A grant program designed to support up to two grad students’ travel and research, the Ike Kligerman Barkley Traveling Fellowship is now seeking applicants for 2019. The application deadline is March 25, and winners will be named in April.
Explains the firm: “The Fellowship encourages the importance of architectural history as a basis for design whether modern or traditional. Through travel, students can see firsthand the history of design and how it intersects with today’s world.
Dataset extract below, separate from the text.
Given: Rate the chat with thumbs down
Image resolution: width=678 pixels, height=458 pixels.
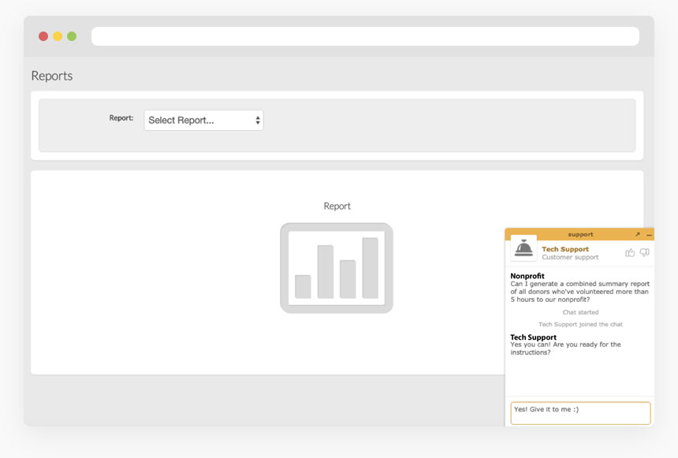Looking at the screenshot, I should click(x=643, y=252).
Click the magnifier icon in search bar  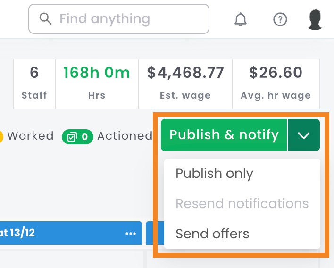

After a successful first year, 20 universities throughout the United States are eligible to apply for the Fellowship.” Among the newly added universities are Cornell University, Louisiana State University, University of Cincinnati, University of New Mexico, University of Michigan, University of Oregon, University of Wisconsin–Milwaukee, and University of California, Berkeley.
“At Ike Kligerman Barkley, we consider history to be the starting point for a meaningful discussion on design and architecture whether one’s interests are traditional or modern,” said Thomas A. Kligerman, partner. “Through this Fellowship, we hope to encourage students in architecture to look at the past in addition to current and future trends.”
The 2018 fellowship students, Rebecca Kennedy, from the University of Texas at Austin and Evan Sale, from Yale University, traveled through Mexico, Italy and Switzerland this past summer and will report their research to the team at Ike Kligerman Barkley and other design industry pros.
“We just began to notice a gradual drift away from younger people having any knowledge of the world of architecture,” Kligerman told BOH when the fellowship was originally introduced earlier this year. “It was a real understanding of how computers and computer programs and things like that work, but it’s become harder and harder for us to have a full conversation about design if whoever you’re talking to doesn’t have ... some grasp of the basics of architecture, design, interiors and materials history.”